Bebeda dengan jus ad bellum yang mempersoalkan tentang keabsahan perang (legality of war), jus in bello hukum humaniter melepaskan diri dari persoalan tersebut. Hukum humaniter tidak mempersoalkan mengapa kekerasan bersenajata digunakan. Bagi hukum humaniter internasional tidak penting apakah ada pembenaran untuk mengangkat senjata, apakah penggunaan pasukan dimaksudkan untuk memulihkan hukum dan ketertiban, atau apakah itu merupakan agresi terang-terangan, juga tidak penting apakah itu dilakukan oleh kelompok perlawanan yang diserang atau tidak. Bagi hukum humaniter internasional penerapannya adalah persoalan kenyataan (fact). Dengan demikian, begitu ada sengketa bersenjata, begitu ada orang yang terluka, atau ada anggota angkatan bersenjata suatu pihak pesengketa bersenjata yang menyerah kepada pihak pesengketa bersenjata lainnya, atau orang sipil yang berada dalam kekuasaan mereka, begitu mereka menahan tawanan atau menguasai wilayah negara musuhnya, maka mereka harus mematuhi konvensi terkait. Jumlah yang terluka atau jumlah tawanan, luas wilayah yang diduduki tidak penting, sebab persyaratan perlindungan tidak tergantung pada pertimbangan kuantitatif.[17]
B. Prinsip-prinsip Hukum Humaniter Internasional
Ada prinsip utama (primary principles) dalam hukum humaniter internasional, yaitu prinsi: (1) kepentingnan militer (militer neccessity), (2) kepentingan kamanusiaan (humanity neccessity), (3) keseimbangan (proporsionality), dan (4) Kekesatriaan (chivalry).[18]
1. Kepentingan militer
Para pihak yang bersengketa dalam perang mereka menghendaki untuk mengalahkan musuh dalam waktu yang cepat dan tanpa menimbulkan kerugian di pihak mereka. Untuk mencapai tujuan tersebut segala cara dan semua alat yang dibenarkan oleh hukum internasional akan dipergunakan.
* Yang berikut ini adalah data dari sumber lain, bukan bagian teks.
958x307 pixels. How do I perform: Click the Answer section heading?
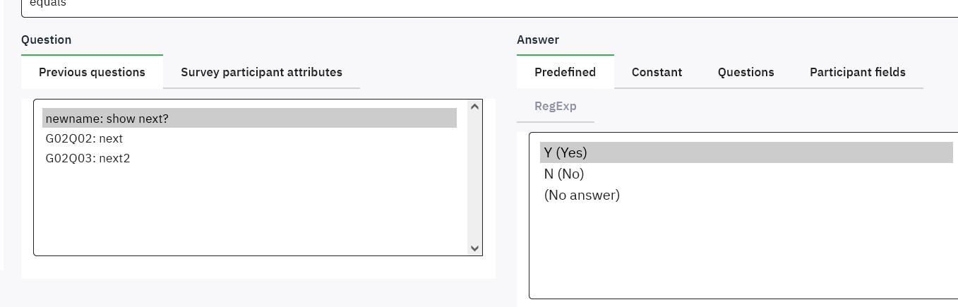coord(538,40)
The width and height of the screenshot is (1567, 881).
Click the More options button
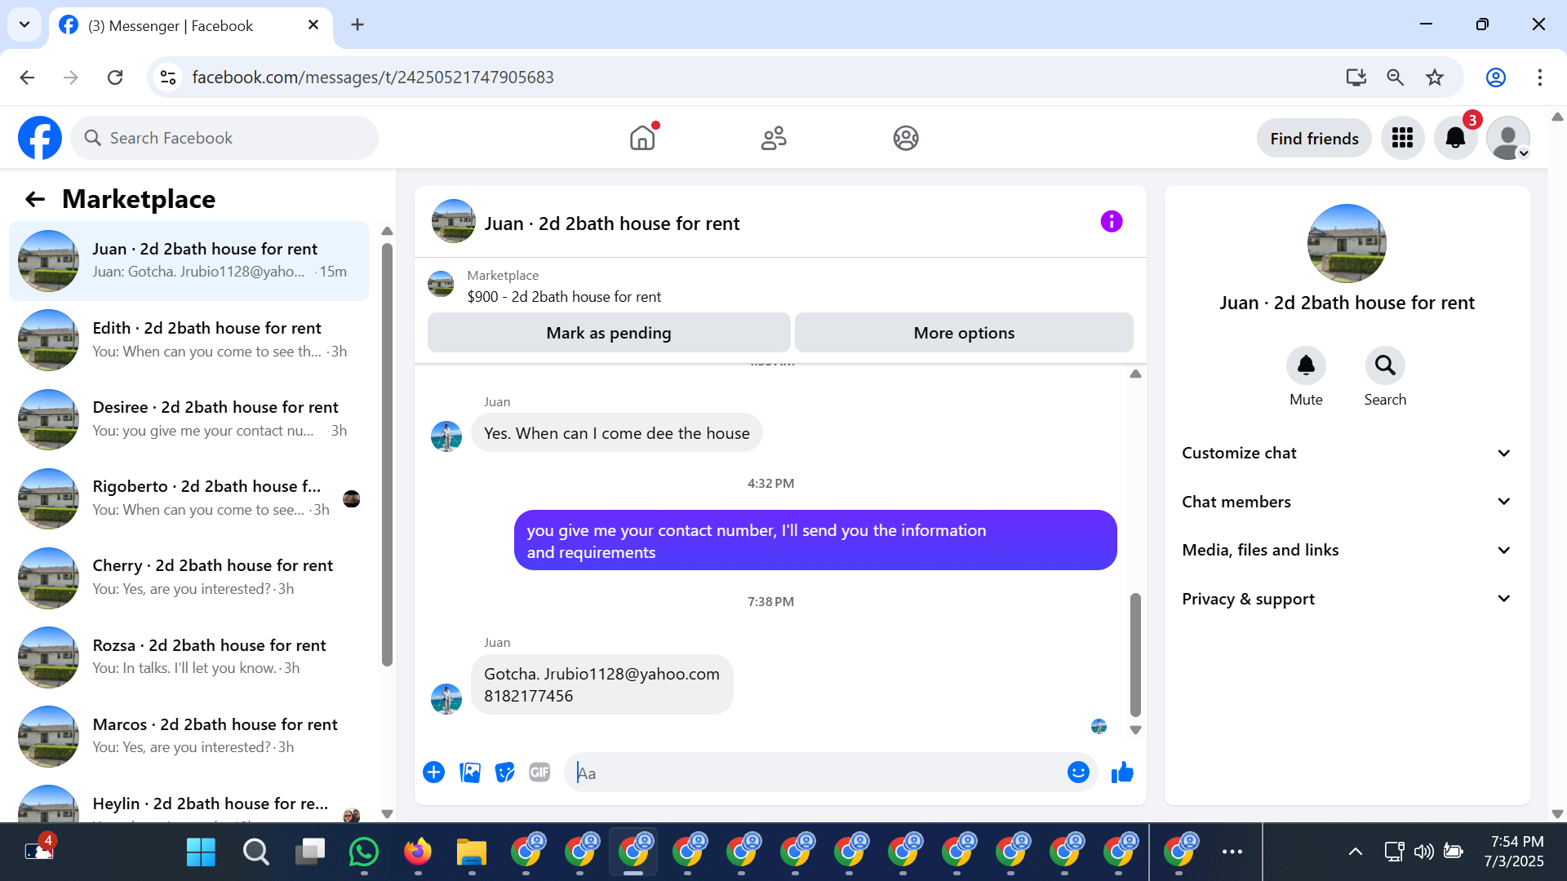tap(964, 333)
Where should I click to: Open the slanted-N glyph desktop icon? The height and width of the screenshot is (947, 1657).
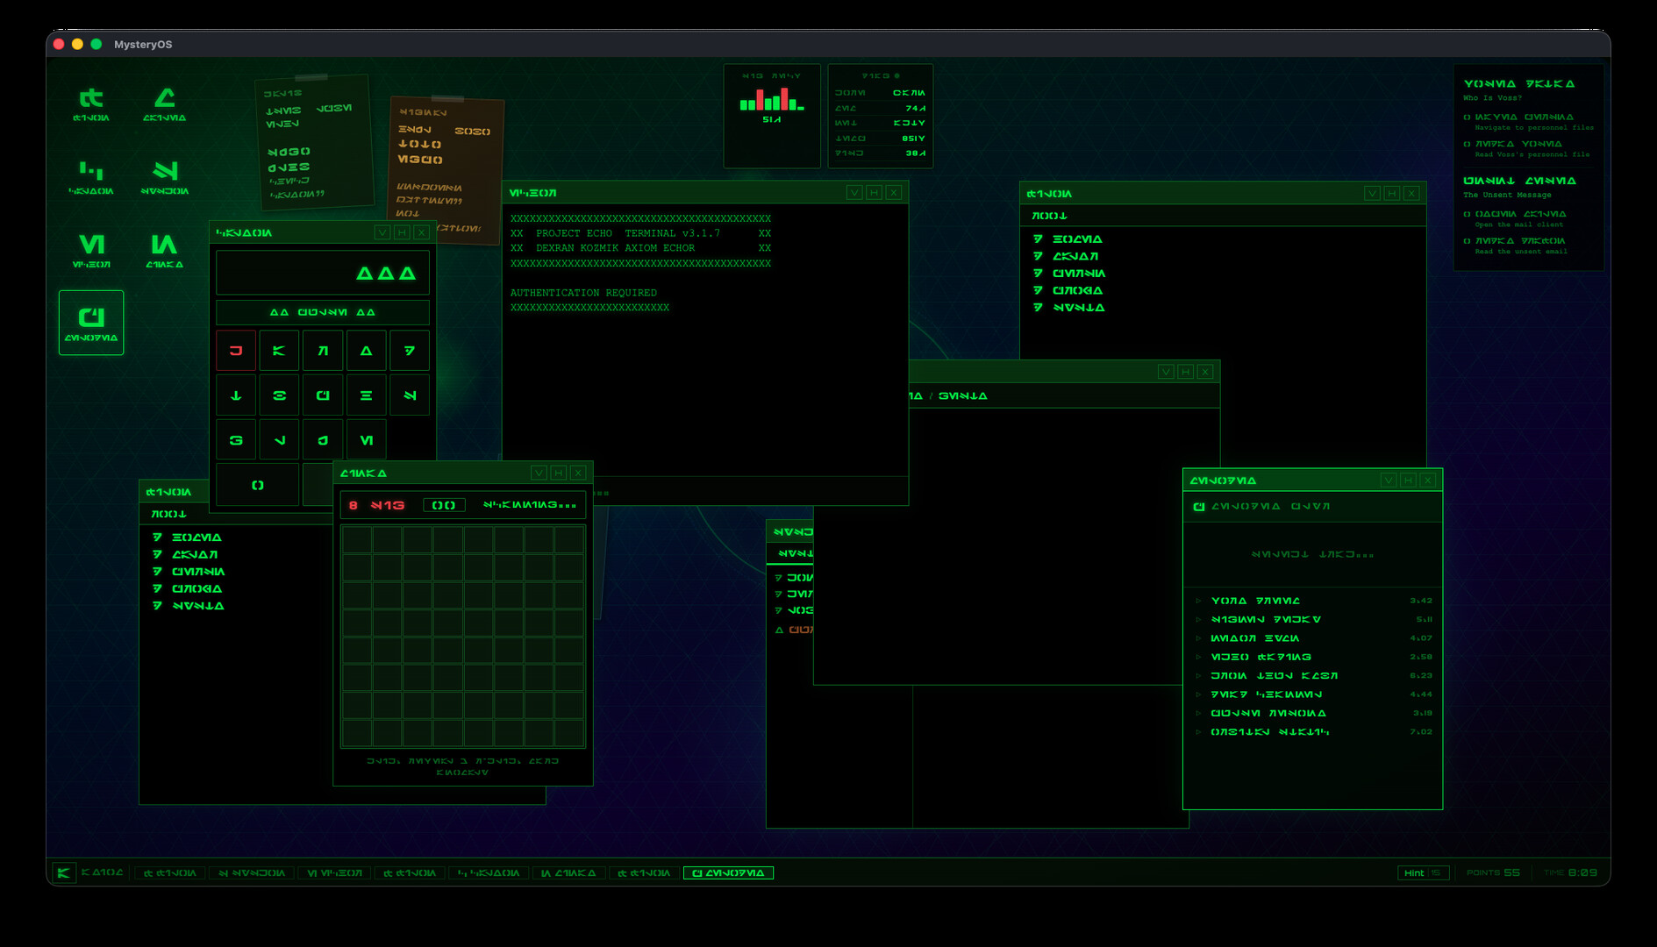coord(165,174)
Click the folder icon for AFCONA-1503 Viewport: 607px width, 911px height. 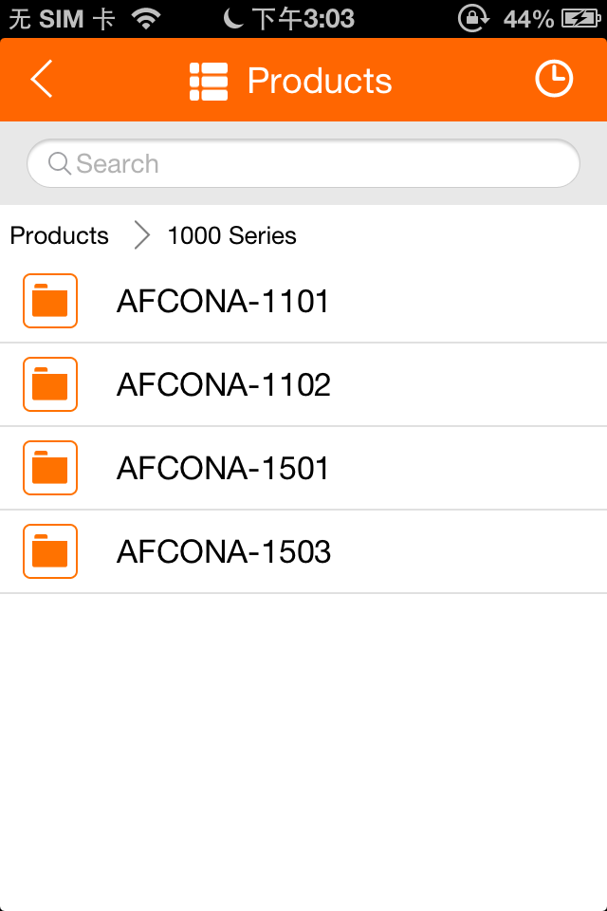(50, 551)
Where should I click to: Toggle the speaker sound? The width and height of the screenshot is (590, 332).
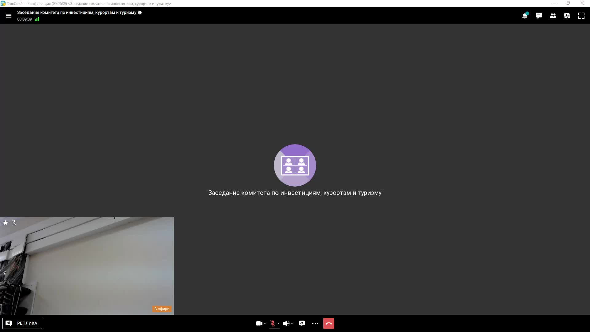(x=286, y=323)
Dengan demikian, maka sekalipun pihak-pihak yang bersengketa dapat mempergunakan segala cara dan alat perang untuk mengalahkan musuhnya, mereka harus tunduk kepada ketentuan hukum internasional yang membatasi cara dan alat perang.
National Defence Kanada, dalam Joint Manualnya menegaskan bahwa konsep kepentingan militer harus memenuhi syarat-syarat sebagai berikut:[19]
a. the force used can be and is being controlled;
b. the use of force is necessary to achieve the submission of the enemy; and
c. the amount of force used is limited to what is needed to achieve prompt submission.
Jadi, dalam menggunakan kekuatan militer para pihak harus memperhatikan, kekuatan militer itu harus dapat dikendalikan, diperlukan untuk membuat musuh menyerah, dan kekerasan yang digunakan dibatasi sampai batas yang diperlukan untuk membuat musuh cepat menyerah.
2. Prinsip kemanusiaan
Sekalipun pihak-pihak yang bersengketa dapat mempergunakan segala cara dan semua alat perang yang diperbolehkan dalam hukum internasional, dalam melakukan serangan atau tindakan permusuhan lainnya pihak-pihak yang bersengketa harus memperhatikan segi-segi kemanusiaan terhadap lawannya di dalam perang.
Di dalam sengketa bersenjata, para pihak dilarang menggunakan cara dan alat yang menimbulkan penderitaan tidak perlu terhadap lawannya, melukai atau menimbulkan kerugian atau kerusakan yang tidak perlu dari sudut militer, menyiksa lawan yang sudah menyerah, atau tindakan-tindakan lainnya yang tidak memiliki keuntungan militer.
Prinsip kemanusiaan ini sejalan dengan Klausul Marten (Marten Clause). Klausul Marten terbut menyatakan sebagai berikut:[20]
“Until a more complete code of the laws of war is issued in cases not included in the Regulations populations and belligerents remain under the protection and empire of the principles of international law, as they result from the usages established between civilized nations, from the laws of humanity and the requirements of the public conscience.”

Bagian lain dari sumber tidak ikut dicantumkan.